Everyone knows that summer is the perfect time to binge-watch all of your favorite TV series because there’s usually not much else to do. But, Valley has an idea. Rather than continue with usual mind-numbing habits, why not try taking this time to actually learn something?
Believe it or not, Netflix does have a documentary section full with informational content that covers a vast number topics.
Some of the most accredited, recently produced documentaries are available for streaming at any time on Netflix. Learn more about the American prison system with the Academy Award-Nominee “13th” or even venture into the life and times of “King of the Club Kids,” Michael Alig, in the new feature “Glory Daze.”
Informational content has mobilized with the rest of the internet and become more accessible and digestible than ever before. This kind of section is available on other streaming sites, such as Hulu, HBO or even just YouTube.
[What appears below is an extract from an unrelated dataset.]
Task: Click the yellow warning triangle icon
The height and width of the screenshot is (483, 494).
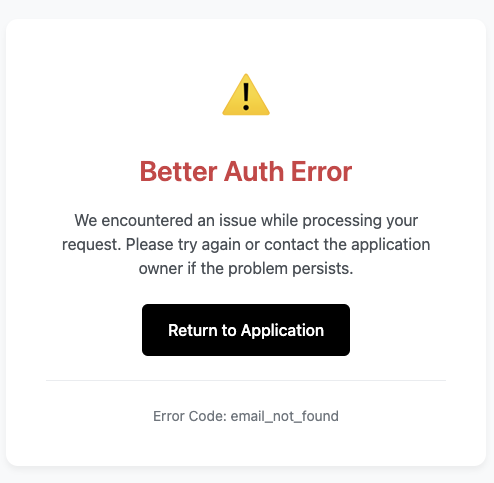Action: 246,95
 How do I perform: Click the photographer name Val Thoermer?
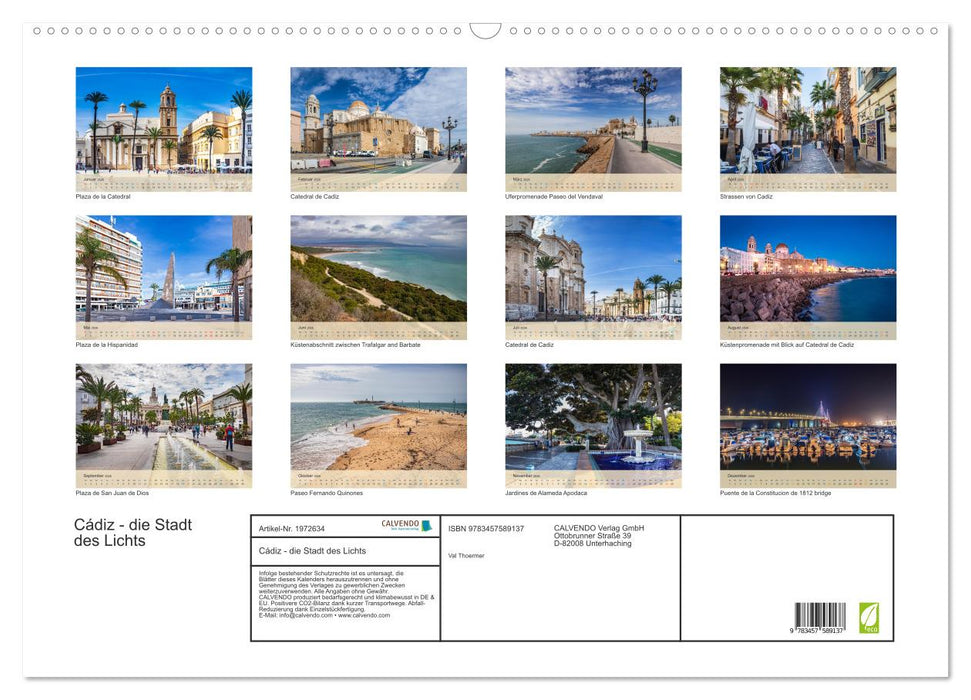coord(466,555)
Another collection of great sources with valuable insight are TED Talks. These recorded speeches and presentations cover a variety of subjects and are available free to the public. TED Talks are ideal resources for studying or just for entertainment.
Many students discover the brilliance of TED Talks when gathering research for academic projects, but what some fail to realize is that they are overall great for simple inspiration or learning more about specific passions.
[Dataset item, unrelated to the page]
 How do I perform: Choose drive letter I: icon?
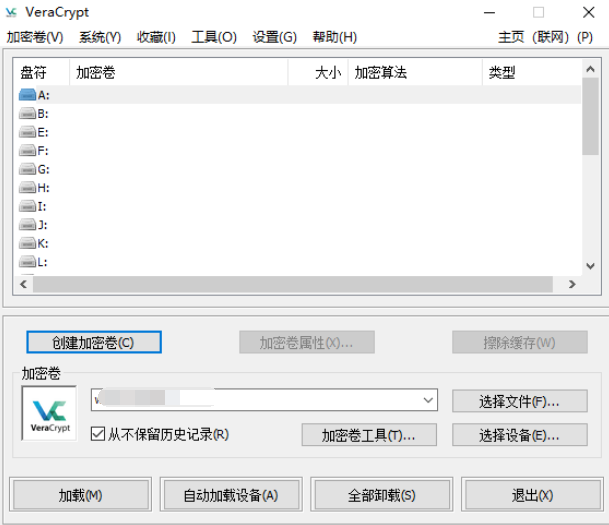(27, 206)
Penn State sophomore and International Politics major, Tony Covell, has utilized TED Talks for research opportunities but also enjoys the freedom to learn anything from them in his own time.
“As someone who studies the humanities, TED Talks give me an opportunity to hear political, economic, and feminist theory in casual, conversational tone,” says Covell. “For example, in Chimamanda Ngozi Adichie’s TED Talk about the single story, I began to understand the dangers in generalizations through her honest and sincere storytelling partnered with important feminist theories.”
Netflix documentaries and TED Talks make obtaining new knowledge accessible and entertaining. So the next time you find yourself gravitating towards binging “The Office” or “Unbreakable Kimmy Schmidt,” maybe scroll a little longer until you find something new, interesting and beneficial to watch. Who knows? Maybe you’ll even learn something.